When most of us see a blank wall, our urge is to cover it—with photos, posters, art, or color. But in the inviting home of Maria and Paul Le Mesurier, the founders of UK furniture company WoodEdit (see our story about it here), there is not a hint of wall art to be found, nor is there much color. “I can never see the point of using lots of different shades of paint,” Maria, who acts as the brand’s creative director, tells us. “Every hour of every day of every season, the light changes all the time, so the white walls do, too—which, for me, gives so much variation in itself.”
In spite of the couple’s minimalist tendencies, there’s plenty of arresting visual interest inside their 17th-century abode. Instead of color, Maria and Paul (an osteopath-turned-furniture-maker) rely on found foliage to breathe life into rooms. And in lieu of patterns, they emphasize textures, prioritizing natural materials like linen, terra-cotta, sisal, and wood in their home. They may be living in a brick-clad former stable in a West Sussex estate with five kids, ranging in age from 4 to 18, but their home exudes a quiet, sunny serenity that feels more Mediterranean than English Channel. (Maria’s father’s family hails from Madeira, Portugal.)

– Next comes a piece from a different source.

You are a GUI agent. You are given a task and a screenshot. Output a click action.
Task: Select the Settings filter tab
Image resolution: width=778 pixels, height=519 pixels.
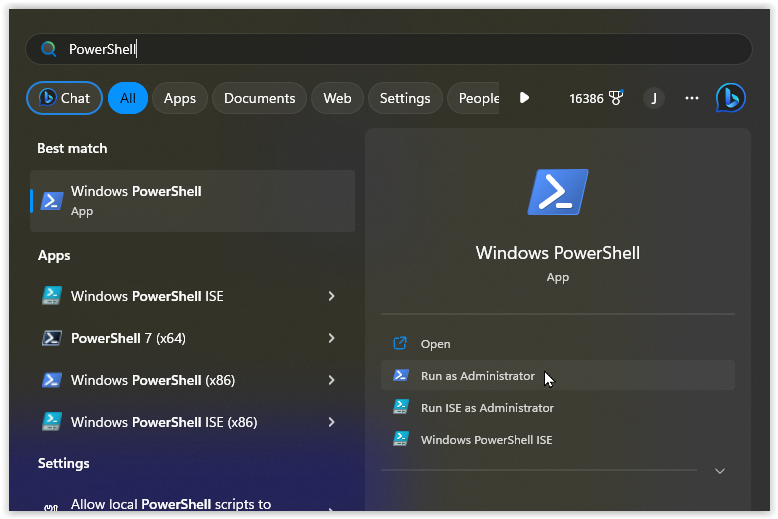pyautogui.click(x=404, y=98)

“We live quite minimally, I don’t like having lots of things— just what is needed. I find it calming,” says Maria. The key to maintaining a tidy minimalist home with children who may not share the same goals? Layering. Lots of layering. “There are spills and stains everywhere. I throw lots of jute rugs everywhere to cover the worst bits. As for the sofas, I layer them with linen throws and blankets.”